Three use cases for brain machine interfaces
Basic forms of Brain Machine Interface (BMI) technology have already been utilised in the medical field for a number of years. This existing use focuses around the cochlear implant, a medical device which uses BMI technology to provide a sense of sound to a person who is profoundly deaf or severely hard of hearing.
However, further applications in the medical field and in other areas - as an entertainment device, for use in industry, for integration with automobiles or as a control mechanism - are becoming increasingly possible, as the science and research develops.
Brain machine interface market development
According to the latest worldwide market study by Juniper Research, global hardware sales revenue from BMI will reach $19 billion per annum by 2027 - that's up from an estimated $2.4 billion in 2018.
BMIs bridge the gap between technology and the brain, interpreting brain signals for the purpose of interpretation or control. The study found that medical uses will account for 78 percent of shipment revenues by 2027.
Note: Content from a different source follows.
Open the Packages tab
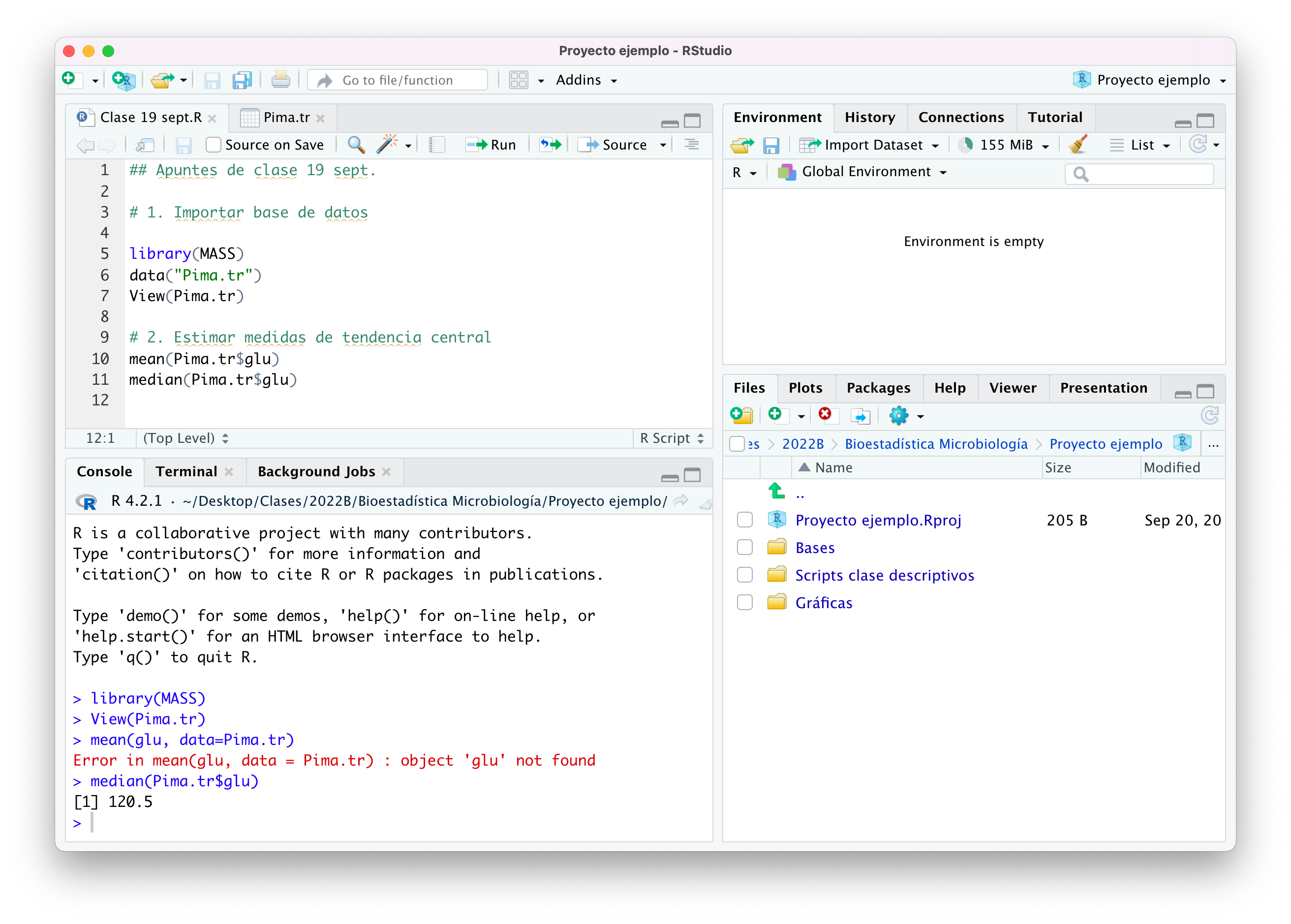Screen dimensions: 1291x924 (878, 388)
This will be due to development of advanced medical uses, such as artificial vision and prosthetic control. Juniper’s study examined the emerging market, analyzing metrics such as expected user impact, key barriers and ecosystem readiness.
The research also found that the greatest impact of BMIs will be when used for concentration monitoring, where EEG (Electroencephalogram) technology can be leveraged to monitor fatigue. This is crucial for industrial businesses, which strive to improve safety and productivity.
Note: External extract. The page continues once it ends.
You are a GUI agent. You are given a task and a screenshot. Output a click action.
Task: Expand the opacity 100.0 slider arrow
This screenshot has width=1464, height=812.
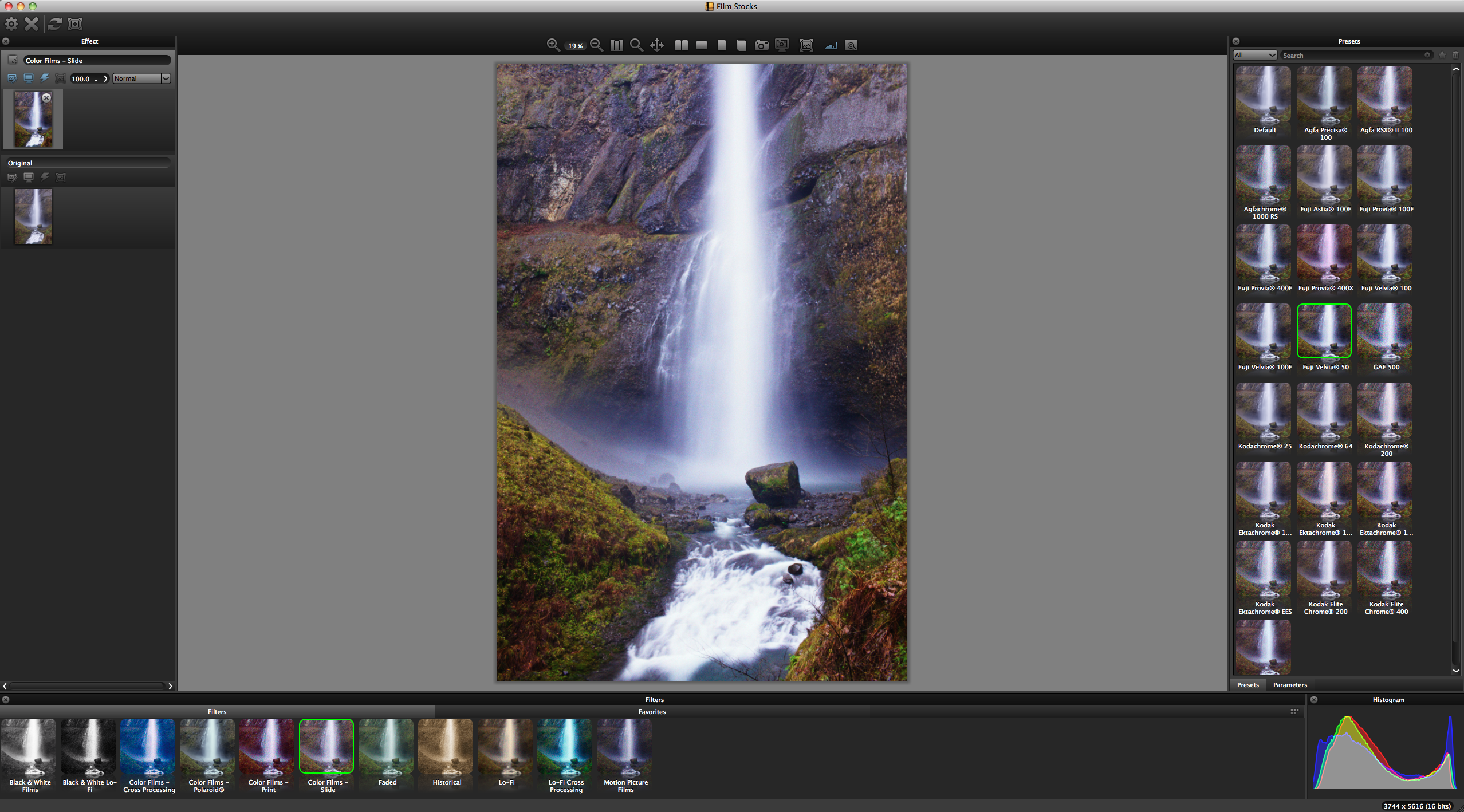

Juniper predicted that heavy industry will use EEG to replace more expensive existing monitoring systems. "EEG is more accurate than current wrist-based optical sensors for concentration monitoring, so adoption where concentration is crucial in high-risk environments is anticipated to be a big driver in the market," said Nick Maynard, research analyst at Juniper Research.
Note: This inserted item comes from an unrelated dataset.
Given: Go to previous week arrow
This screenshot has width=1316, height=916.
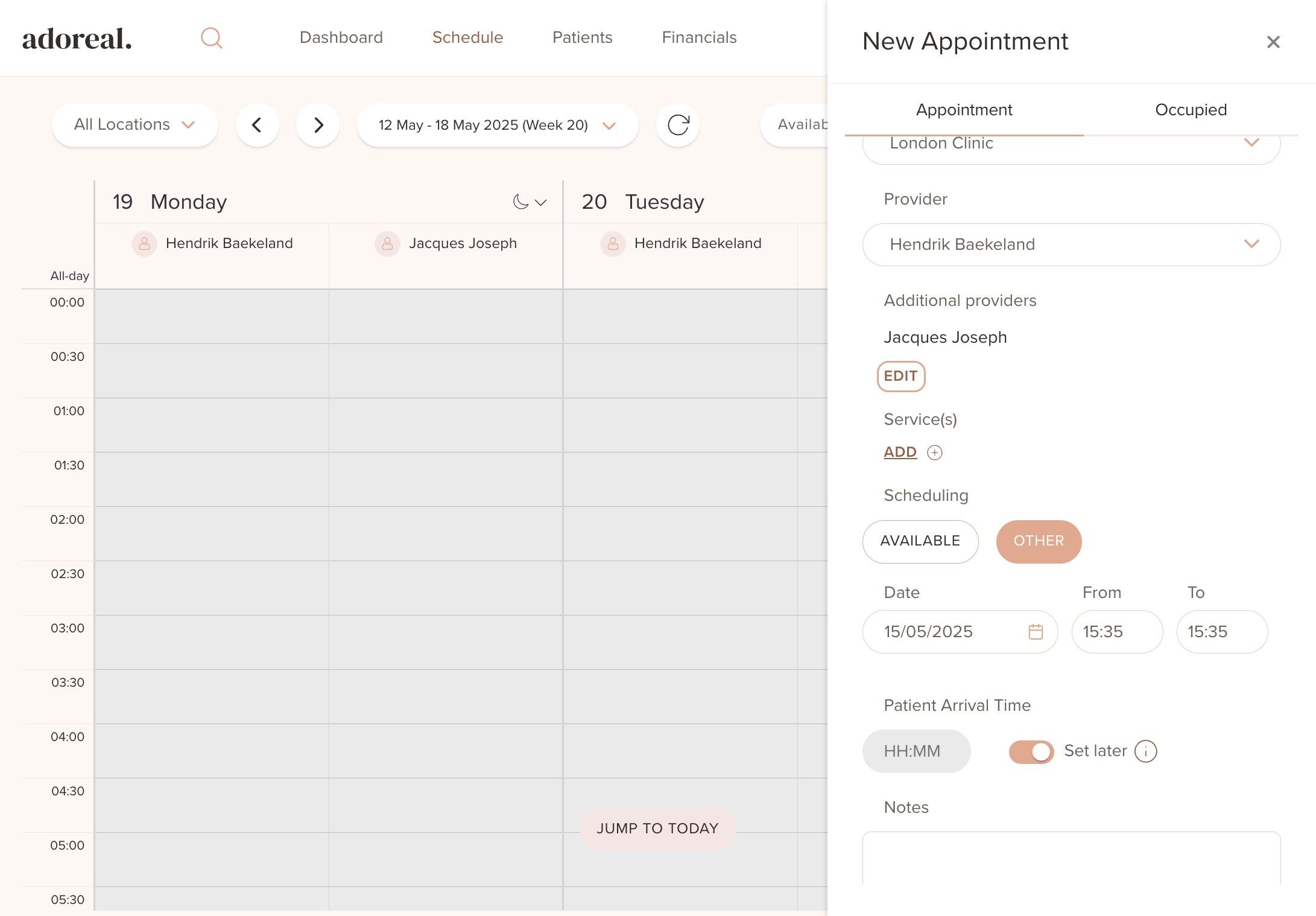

Outlook for brain machine interface apps
The research found that while shipments of BMI devices for consumer uses such as guided meditation account for a very low proportion of device shipments presently, of under 1 percent in 2018, the proportion will climb to over 6 percent of a much larger market in 2027.
Juniper predicted that technology advancement in tandem with consumer virtual or mixed reality uptake would facilitate new interface paradigms when integrated. This higher proportion will be aided by the lower average sales price of these devices, just $270 in 2027, compared to $11,570 in the medical area.